# START OF Data

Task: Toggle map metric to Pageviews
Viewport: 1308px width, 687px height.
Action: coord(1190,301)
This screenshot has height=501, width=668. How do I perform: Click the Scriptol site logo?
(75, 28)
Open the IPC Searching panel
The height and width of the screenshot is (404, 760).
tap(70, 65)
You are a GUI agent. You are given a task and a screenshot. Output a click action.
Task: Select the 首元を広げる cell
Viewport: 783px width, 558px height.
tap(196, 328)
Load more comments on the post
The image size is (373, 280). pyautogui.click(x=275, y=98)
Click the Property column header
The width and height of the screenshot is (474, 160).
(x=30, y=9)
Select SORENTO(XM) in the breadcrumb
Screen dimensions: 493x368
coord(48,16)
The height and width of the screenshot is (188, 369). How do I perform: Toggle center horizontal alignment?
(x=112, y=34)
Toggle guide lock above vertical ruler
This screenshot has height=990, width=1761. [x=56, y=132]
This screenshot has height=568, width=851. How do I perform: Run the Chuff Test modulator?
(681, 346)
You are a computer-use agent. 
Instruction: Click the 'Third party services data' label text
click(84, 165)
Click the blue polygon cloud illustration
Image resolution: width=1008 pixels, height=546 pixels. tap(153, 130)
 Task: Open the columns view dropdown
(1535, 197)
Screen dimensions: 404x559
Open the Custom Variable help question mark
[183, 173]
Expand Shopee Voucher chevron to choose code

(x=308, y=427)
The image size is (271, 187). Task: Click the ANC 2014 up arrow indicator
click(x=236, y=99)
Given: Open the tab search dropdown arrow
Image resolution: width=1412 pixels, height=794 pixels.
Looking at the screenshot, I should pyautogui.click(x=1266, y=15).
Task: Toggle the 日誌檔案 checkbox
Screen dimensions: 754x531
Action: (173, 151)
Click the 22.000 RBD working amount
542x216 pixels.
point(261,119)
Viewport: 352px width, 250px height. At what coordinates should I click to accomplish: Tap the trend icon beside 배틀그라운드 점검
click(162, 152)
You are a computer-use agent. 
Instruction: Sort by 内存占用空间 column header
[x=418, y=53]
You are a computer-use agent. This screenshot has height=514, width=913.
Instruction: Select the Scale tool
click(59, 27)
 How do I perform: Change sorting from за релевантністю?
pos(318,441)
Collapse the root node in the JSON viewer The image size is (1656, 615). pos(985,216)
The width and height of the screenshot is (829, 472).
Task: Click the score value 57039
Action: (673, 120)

# END OF Data

Given exercise:
Format every line of the listing above as a numbered list, leaving out the blank lines.

Full output:
1. Task: Toggle map metric to Pageviews
2. Viewport: 1308px width, 687px height.
3. Action: coord(1190,301)
4. This screenshot has height=501, width=668. How do I perform: Click the Scriptol site logo?
5. (75, 28)
6. Open the IPC Searching panel
7. The height and width of the screenshot is (404, 760).
8. tap(70, 65)
9. You are a GUI agent. You are given a task and a screenshot. Output a click action.
10. Task: Select the 首元を広げる cell
11. Viewport: 783px width, 558px height.
12. tap(196, 328)
13. Load more comments on the post
14. The image size is (373, 280). pyautogui.click(x=275, y=98)
15. Click the Property column header
16. The width and height of the screenshot is (474, 160).
17. (x=30, y=9)
18. Select SORENTO(XM) in the breadcrumb
19. Screen dimensions: 493x368
20. coord(48,16)
21. The height and width of the screenshot is (188, 369). How do I perform: Toggle center horizontal alignment?
22. (x=112, y=34)
23. Toggle guide lock above vertical ruler
24. This screenshot has height=990, width=1761. [x=56, y=132]
25. This screenshot has height=568, width=851. How do I perform: Run the Chuff Test modulator?
26. (681, 346)
27. You are a computer-use agent. 
28. Instruction: Click the 'Third party services data' label text
29. click(84, 165)
30. Click the blue polygon cloud illustration
31. Image resolution: width=1008 pixels, height=546 pixels. tap(153, 130)
32.  Task: Open the columns view dropdown
33. (1535, 197)
34. Screen dimensions: 404x559
35. Open the Custom Variable help question mark
36. [183, 173]
37. Expand Shopee Voucher chevron to choose code
38. (x=308, y=427)
39. The image size is (271, 187). Task: Click the ANC 2014 up arrow indicator
40. click(x=236, y=99)
41. Given: Open the tab search dropdown arrow
42. Image resolution: width=1412 pixels, height=794 pixels.
43. Looking at the screenshot, I should pyautogui.click(x=1266, y=15).
44. Task: Toggle the 日誌檔案 checkbox
45. Screen dimensions: 754x531
46. Action: (173, 151)
47. Click the 22.000 RBD working amount
48. 542x216 pixels.
49. point(261,119)
50. Viewport: 352px width, 250px height. At what coordinates should I click to accomplish: Tap the trend icon beside 배틀그라운드 점검
51. click(162, 152)
52. You are a computer-use agent. 
53. Instruction: Sort by 内存占用空间 column header
54. [x=418, y=53]
55. You are a computer-use agent. This screenshot has height=514, width=913.
56. Instruction: Select the Scale tool
57. click(59, 27)
58.  How do I perform: Change sorting from за релевантністю?
59. pos(318,441)
60. Collapse the root node in the JSON viewer The image size is (1656, 615). pos(985,216)
61. The width and height of the screenshot is (829, 472).
62. Task: Click the score value 57039
63. Action: (673, 120)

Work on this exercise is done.